Excerpt:
^^^^^^^^

Late afternoon on New Year’s Day, my Twitter feed started to light up with mentions of my Twitter handle. While I haven’t signed on to the site much recently, I have notifications set to alert me when I am mentioned or receive a direct message. My friend, Molly, had tweeted: “Declaring #2013 as the year of the girlfriends. 🙂 I may not survive my 30s without them…True words.” When she didn’t get an immediate response to this tweet, Molly tweeted again, calling on several of us to join her for #theyearofthegirlfriend. Nothing would satisfy her until we had all responded that we were “in”. I may not always like being called out publicly, but I have to say I didn’t mind it for this pledge of friendship in the new year.
And what a group of women to be included among! Molly named only four or five of us, but there are more than that in our merry band of women friends. We range in age from mid-twenties to early 50s (that’s me, by far the oldest); we’re all over the map with regard to political leanings, social standing, marital status, and spiritual beliefs. What we have in common would be difficult for a stranger to parse, but seems to make sense to us. First and foremost, we were in the same place at the same time for a brief moment. This proximity cannot be underestimated as an initial catalyst, after all, even in a digital age we crave closeness on both the physical and emotional levels. But proximity alone doesn’t begin to explain what has kept us interested in developing and deepening our friendships with one another. That is about seeking out, from among those physically near, those whose inner selves call to our own best selves. My closest women friends, whether connected with this group or not, allow me to be who I am and love me in spite of my flaws. However, they also know I have a vision of a better me I’m striving to reach. So they nurture her, too, and help her bloom into being.

^^^^^^^^

[Stored items]
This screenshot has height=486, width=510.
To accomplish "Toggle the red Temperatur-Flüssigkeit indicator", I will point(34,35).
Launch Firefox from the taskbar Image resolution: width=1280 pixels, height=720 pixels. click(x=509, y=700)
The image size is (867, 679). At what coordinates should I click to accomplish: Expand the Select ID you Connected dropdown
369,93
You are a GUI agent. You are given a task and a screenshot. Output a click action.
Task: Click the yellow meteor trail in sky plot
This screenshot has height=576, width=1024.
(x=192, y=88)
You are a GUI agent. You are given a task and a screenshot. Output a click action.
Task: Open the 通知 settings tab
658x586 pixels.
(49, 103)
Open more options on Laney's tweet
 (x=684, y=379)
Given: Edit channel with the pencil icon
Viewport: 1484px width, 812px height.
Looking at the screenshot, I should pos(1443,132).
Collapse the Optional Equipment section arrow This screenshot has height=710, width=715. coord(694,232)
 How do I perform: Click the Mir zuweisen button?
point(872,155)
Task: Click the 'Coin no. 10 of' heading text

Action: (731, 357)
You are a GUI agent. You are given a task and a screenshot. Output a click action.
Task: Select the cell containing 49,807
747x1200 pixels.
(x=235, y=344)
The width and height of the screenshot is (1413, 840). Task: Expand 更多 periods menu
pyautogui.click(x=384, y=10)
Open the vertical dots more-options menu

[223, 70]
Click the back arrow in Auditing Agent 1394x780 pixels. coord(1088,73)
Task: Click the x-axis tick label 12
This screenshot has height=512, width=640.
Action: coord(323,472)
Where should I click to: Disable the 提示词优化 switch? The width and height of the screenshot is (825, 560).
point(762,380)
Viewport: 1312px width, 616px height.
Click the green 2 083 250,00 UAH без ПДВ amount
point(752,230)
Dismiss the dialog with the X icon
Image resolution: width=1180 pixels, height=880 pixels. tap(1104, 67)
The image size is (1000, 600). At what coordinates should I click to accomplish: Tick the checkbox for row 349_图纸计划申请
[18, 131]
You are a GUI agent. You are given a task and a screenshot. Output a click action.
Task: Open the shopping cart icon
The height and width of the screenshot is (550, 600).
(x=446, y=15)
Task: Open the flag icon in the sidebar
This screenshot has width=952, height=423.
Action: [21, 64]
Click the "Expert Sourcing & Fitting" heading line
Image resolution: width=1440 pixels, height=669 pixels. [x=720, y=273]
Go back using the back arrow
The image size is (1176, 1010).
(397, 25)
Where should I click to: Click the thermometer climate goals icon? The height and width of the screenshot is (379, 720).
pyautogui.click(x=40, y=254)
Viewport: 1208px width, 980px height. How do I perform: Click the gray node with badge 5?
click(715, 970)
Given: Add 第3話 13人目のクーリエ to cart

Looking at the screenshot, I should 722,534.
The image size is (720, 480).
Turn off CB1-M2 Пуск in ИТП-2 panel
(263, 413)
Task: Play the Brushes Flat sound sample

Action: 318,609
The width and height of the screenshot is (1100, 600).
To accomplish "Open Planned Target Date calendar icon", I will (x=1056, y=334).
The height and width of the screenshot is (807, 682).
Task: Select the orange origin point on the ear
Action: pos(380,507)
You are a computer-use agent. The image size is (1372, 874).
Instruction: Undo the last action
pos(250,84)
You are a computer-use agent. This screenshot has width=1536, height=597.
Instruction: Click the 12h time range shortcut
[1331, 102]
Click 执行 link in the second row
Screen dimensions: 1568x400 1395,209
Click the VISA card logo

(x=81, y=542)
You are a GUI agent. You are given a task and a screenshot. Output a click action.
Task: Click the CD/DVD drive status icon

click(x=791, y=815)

^^^^^^^^

What you need to do: From the essay on women's friendships, reproduce verbatim the part that opens with the words containing "Late afternoon on" and closes with "the new year.".

Answer space:
Late afternoon on New Year’s Day, my Twitter feed started to light up with mentions of my Twitter handle. While I haven’t signed on to the site much recently, I have notifications set to alert me when I am mentioned or receive a direct message. My friend, Molly, had tweeted: “Declaring #2013 as the year of the girlfriends. 🙂 I may not survive my 30s without them…True words.” When she didn’t get an immediate response to this tweet, Molly tweeted again, calling on several of us to join her for #theyearofthegirlfriend. Nothing would satisfy her until we had all responded that we were “in”. I may not always like being called out publicly, but I have to say I didn’t mind it for this pledge of friendship in the new year.